Turn the data below into a numbered list with one line per item, skipping any blank lines. Leave out the pictures.

> _Provided data_
····················
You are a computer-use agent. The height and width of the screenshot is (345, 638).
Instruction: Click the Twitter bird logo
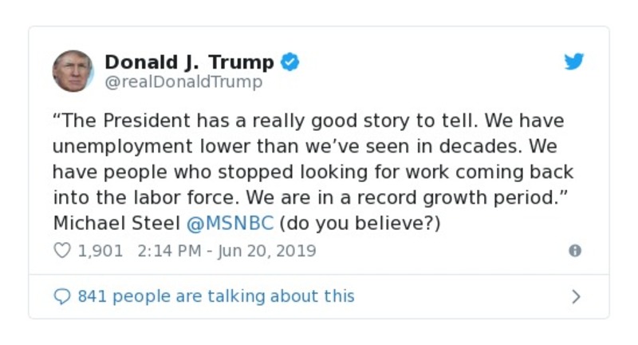574,62
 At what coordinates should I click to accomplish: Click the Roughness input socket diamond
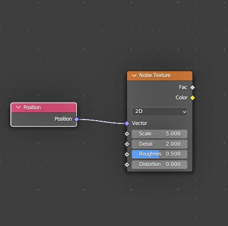(x=127, y=154)
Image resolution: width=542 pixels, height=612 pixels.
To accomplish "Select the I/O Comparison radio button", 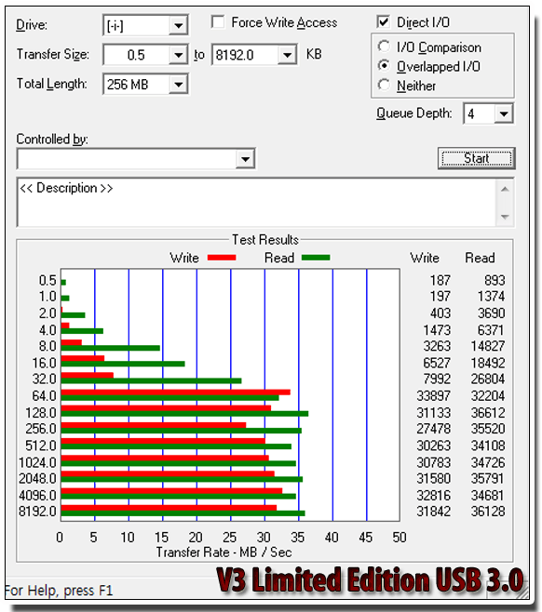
····················
> _Solution below_
1. You are a computer-use agent. The height and width of the screenshot is (345, 638).
2. Instruction: Click the Twitter bird logo
3. 574,62
4.  At what coordinates should I click to accomplish: Click the Roughness input socket diamond
5. (x=127, y=154)
6. Image resolution: width=542 pixels, height=612 pixels.
7. To accomplish "Select the I/O Comparison radio button", 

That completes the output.